Never is planning a bigger
headache than it is when we design software to
control large computer electronic systems. It's
very hard to design a system along with its
software. They depend on each other. They must grow
together. Yet they're created by quite different
people.
Trouble starts when the government writes contracts
with software designers. We spell out just how the
software will look, years in the future. That way,
we expect to get just what we pay for, with no
padding or fudging.
We call that the waterfall model, because work
cascades down from one stage to the next. The
pieces are supposed to mesh with the certainty of
gravity. Of course they never do. With tedious
regularity, we get bad software, cost overruns, and
both.
The problem arises in the very nature of planning.

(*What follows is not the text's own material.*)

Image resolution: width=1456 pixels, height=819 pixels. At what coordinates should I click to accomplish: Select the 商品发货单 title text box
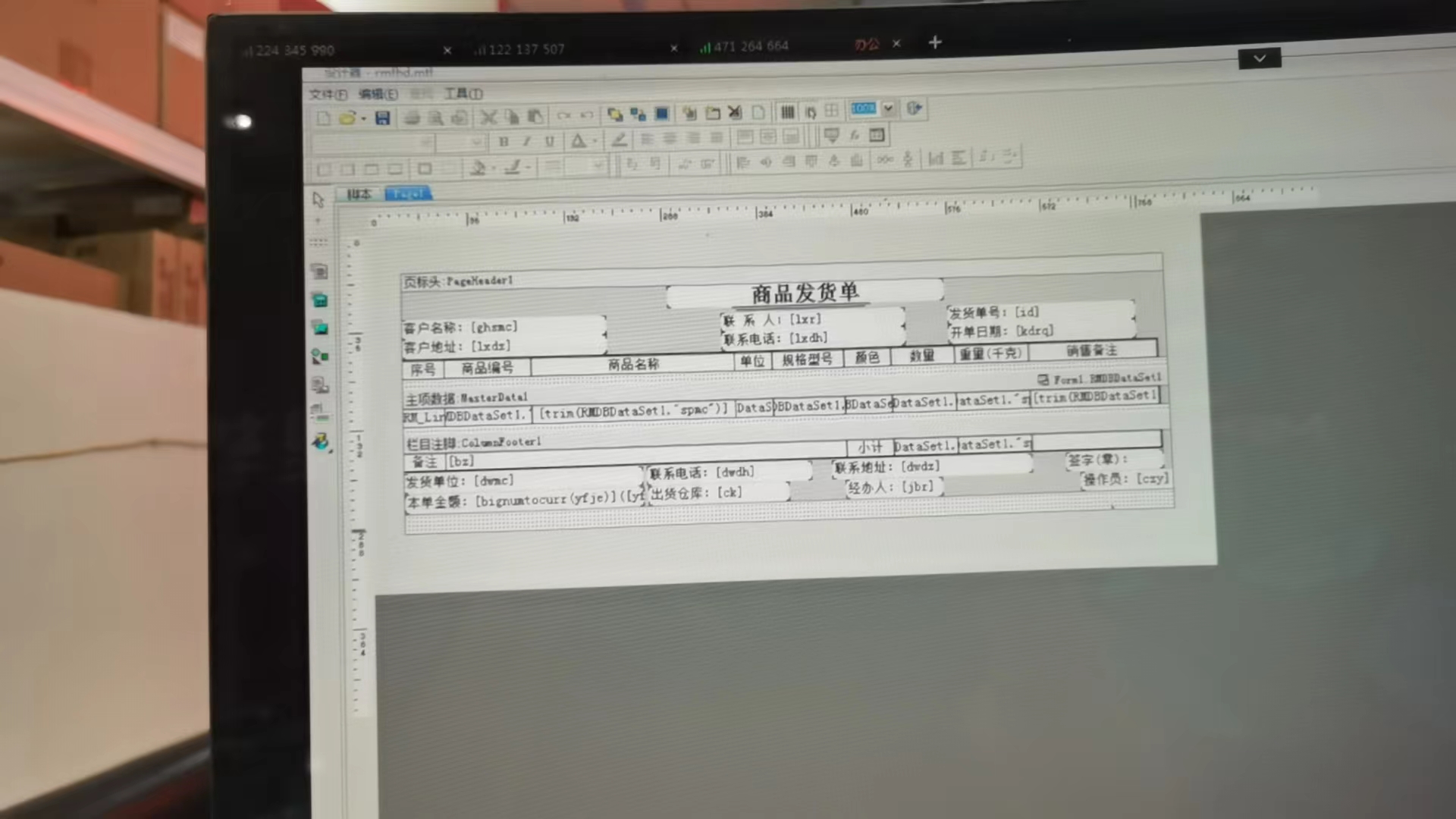coord(804,293)
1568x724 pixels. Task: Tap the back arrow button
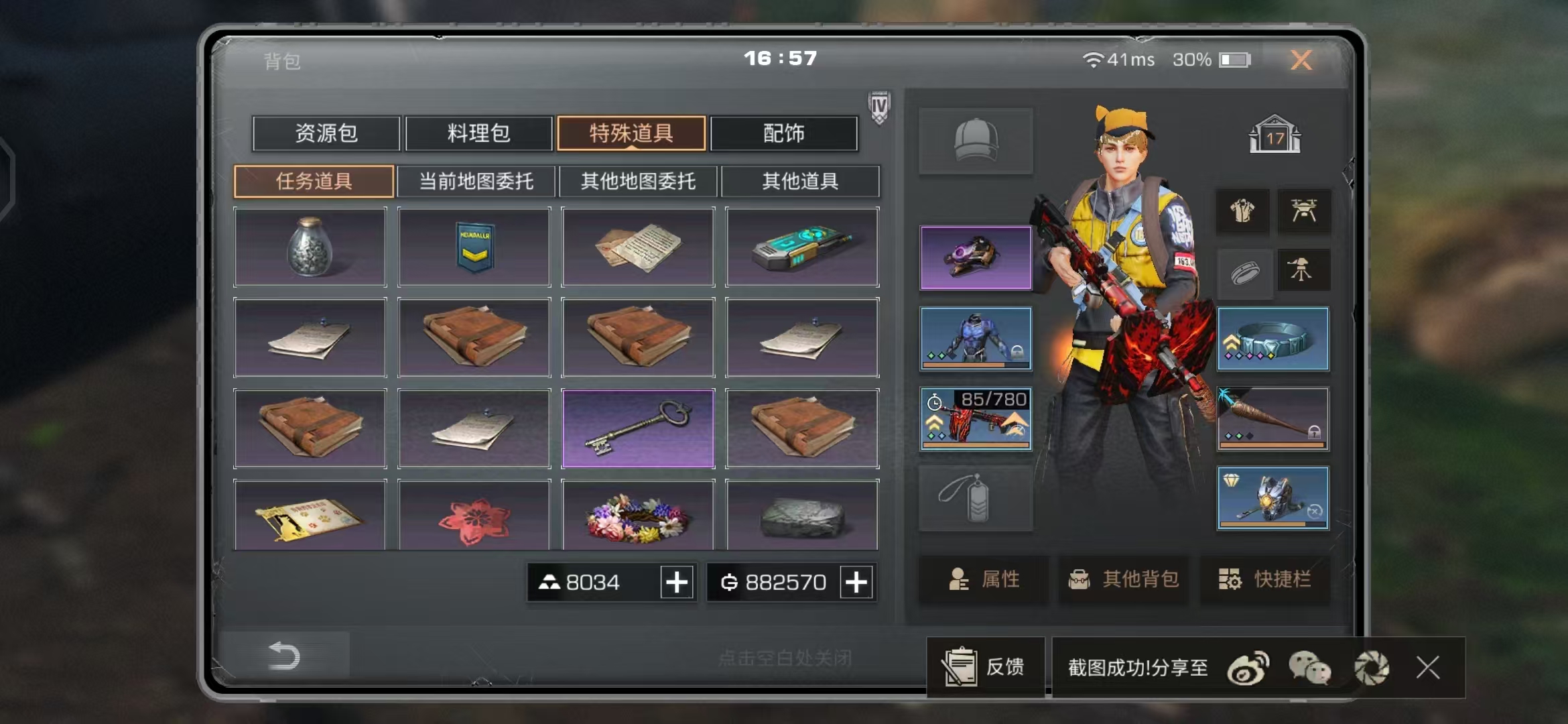pos(283,655)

Good planning has to see the process, not just the
end. It has to include means for changing itself as
the work unfolds. It has to anticipate its own
failures along the way.
Terrible trouble has followed software contracts
around. We had to shut down five nuclear reactors
in 1979. Their design software had been flawed. The
Therac-25 radiation therapy system killed five
patients with overdoses in the mid-'80s. The Hubble
Space Telescope was plagued with software problems.
So were the defensive electronics on the B1 bomber.
An alarmed congressional committee has pointed the
finger at procurement thinking. I've worked under
such contracts. I've had to fill out countless
timelines in proposals. By April I'll design the
apparatus. I'll build it by July. I'll collect the
data by Thanksgiving and analyze them during
Epiphany. Just try doing original work that way!
No sensible parent makes his child absolutely
accountable. The result would be an absolutely
irresponsible child. Procurement people are slow to
see that. They forget process in the rush to
guarantee results.
Good design is an interaction among responsible
people. The trick is to rough something out -- then
interact and correct. Software has to evolve with
hardware. We must spiral in on a good design, says
Science magazine writer Mitchell
Waldrop. You cannot specify anything good and new
before you create it.
Big over-specified systems are too hard to fix when
they break down. Our procurement system itself is
like bad software. Maybe it should be replaced. We
need a system that will attract designers who want
to be responsible -- not just accountable.
I'm John Lienhard, at the University of Houston,
where we're interested in the way inventive minds
work.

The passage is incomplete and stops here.